Hours passed. Sweat slicked brows. Muscles ached. The city remained deathly still, the only sound our breathing and the slap of effort against stone. Yet within that silence, we found rhythm.

Wallace lifted his shield, standing firmer. Sven's shots grew tighter, cleaner. Ten's strikes cracked the ground deeper, more precise. Fallias's glyphs sharpened into crystalline edges. Fractal's illusions lasted longer, their shimmer steadier. Cordelia's silver flowers gleamed brighter, more metallic. V's traps were invisible even to us now, only he knowing where they lay.

And my light—my paper sun—burned longer than before, a steady glare that cast shadows across their training.

When we finally collapsed back around the fountain, lungs heaving, the silence of the dreamscape felt less suffocating. Less mocking.

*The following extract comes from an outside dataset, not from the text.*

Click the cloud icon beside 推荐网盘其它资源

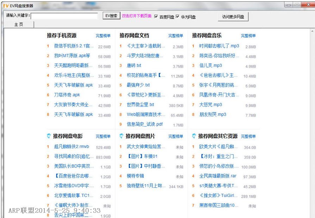click(194, 137)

"We're readying ourselves for a monster that might not even bleed," Fractal said, wiping her forehead.

"No." Wallace shook his head, his deep voice steady, resolute. "We're readying ourselves for survival. Bleed or not, it falls."

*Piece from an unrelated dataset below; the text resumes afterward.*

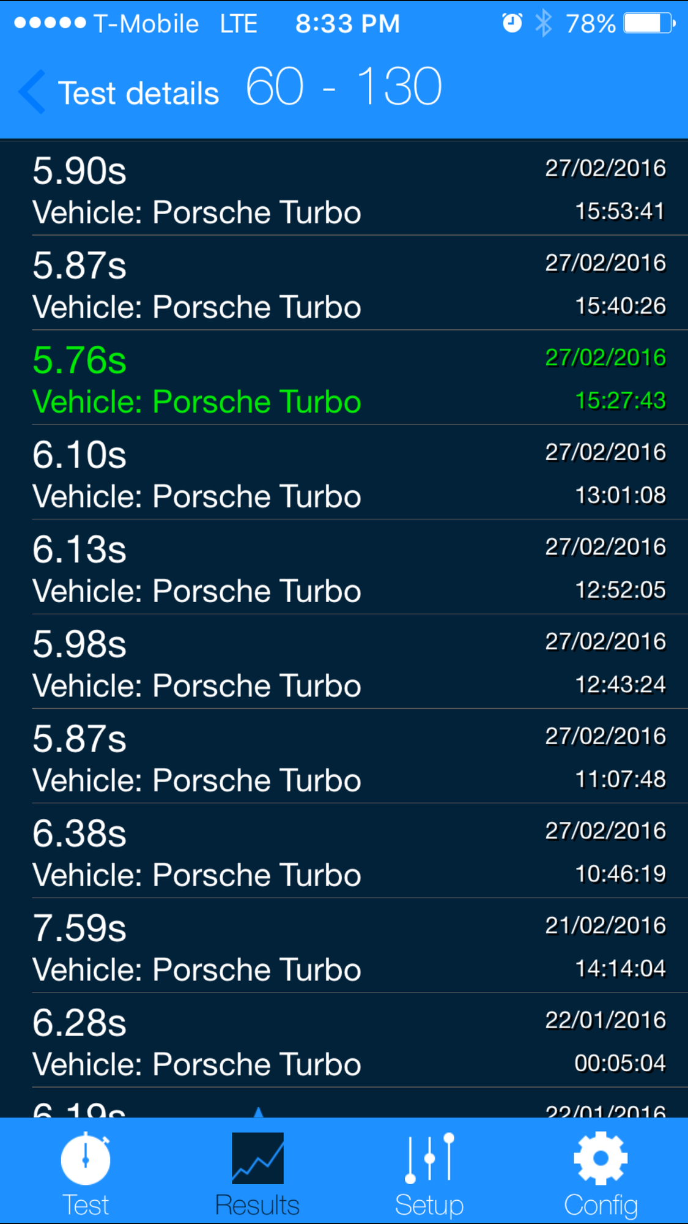
Task: Tap the alarm clock status icon
Action: tap(512, 23)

"Okay." I let the breath out slow, forcing calm into my voice. "Lumivis. How am I doing?"

The silence that followed was deliberate, heavy with the weight of everyone else's eyes on me. Then, smoothly—like a teacher amused that the pupil had finally raised the right hand—Lumivis answered.

"I was beginning to wonder when you'd include me in the conversation, sire."

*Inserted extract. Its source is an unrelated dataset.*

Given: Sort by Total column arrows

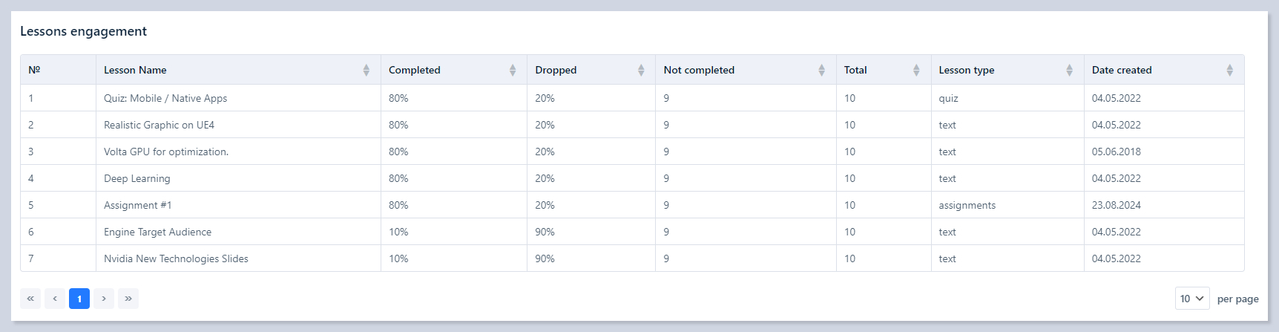Looking at the screenshot, I should [916, 70].
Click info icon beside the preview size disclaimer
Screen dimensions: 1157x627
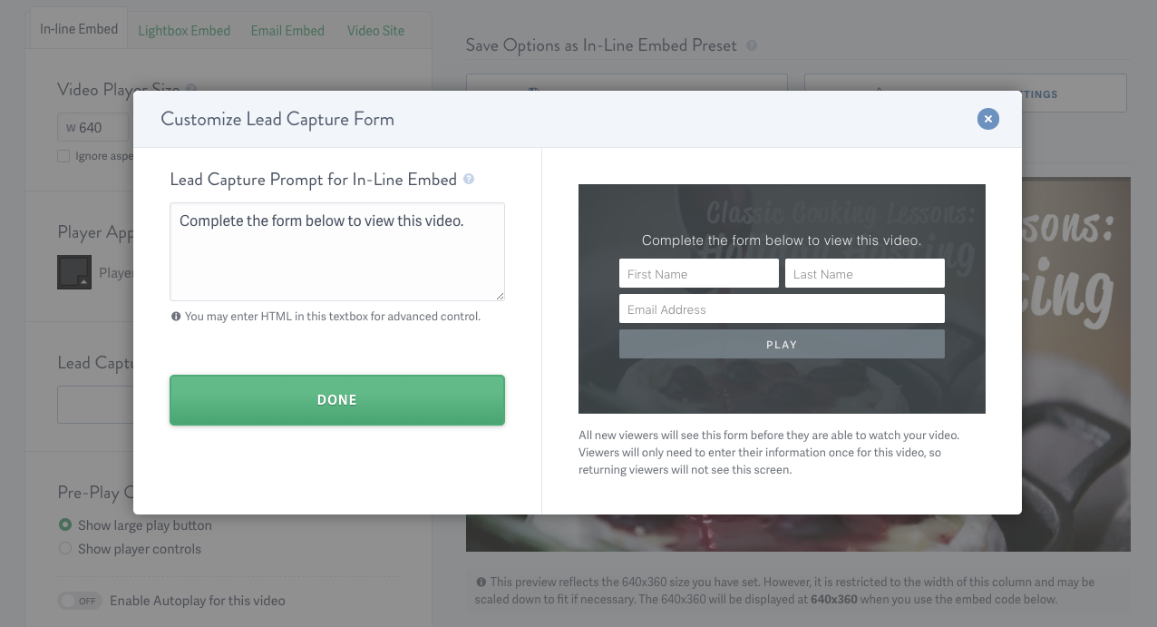(x=480, y=583)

The temperature seemed to drop. Every pair of eyes locked on me in startled unison. Wallace froze mid-stretch, Cordelia blinked sharply as if shaking free from a spell, and even Ten's chains stilled against the stone.

"You… can bring Lumivis in here?" Fallias's voice was a thin ribbon of concern, stretched taut as a bowstring.

"Yeah?" I said it like it was obvious, though I knew it wasn't. My Arte let me pull threads from books, from words, from places that weren't supposed to be touched. If I could draw strength from texts written by the dead, why not from my own companion? Still, their reactions told me this was something more than unexpected—it was unnerving.

Fallias swallowed once, her eyes flicking upward toward the dream-sky as though expecting to see cracks appear. Then, very carefully, she asked, "Lumivis… what is the time dilation here?"

There was no hesitation. Lumivis's voice cut through the air, sharp and sure. "None."

The word carried weight—certainty rooted in a logic far deeper than any of us could access. It landed like a verdict.

"None?" Cordelia repeated, disbelief softening into worry. "So one night here is… one night out there?"

"Yes." Lumivis replied simply. "What you experience here runs parallel to the waking world. There is no lost time. No advantage. When you wake, the clock will not have cheated you."

Fractal frowned, her head tilting. "But that's not how dreams usually work. Dreams skip. They bend. You blink and hours vanish, or an eternity fits inside minutes."

"Precisely," Lumivis said, her tone tightening. "This is no ordinary dream. You are not sheltered within the mind of a Dominus, but trespassing in the contagion of another. The rules here have been bound and rewritten. Cause and consequence march in lockstep. Every second spent wandering Raldoiv's infestation is a second given to him."

That silenced the group more thoroughly than Wallace's snoring ever could. The implications were suffocating. There was no safety in thinking, it's just a dream. No illusion of waking to find this nightmare undone.

Ten broke the stillness first, her foot grinding against the cracked flagstone. "So if we bleed here…"

"We bleed there," Lumivis confirmed.

"And if we die here?" Sven asked quietly, his hand brushing the grip of his pistol.

Lumivis didn't soften the truth. "Then you die in truth. No waking. No return."

I straightened my back despite the knot tightening in my chest. "So we fight like it's real, just as we would have before." I said, steadying my voice. "Because it is."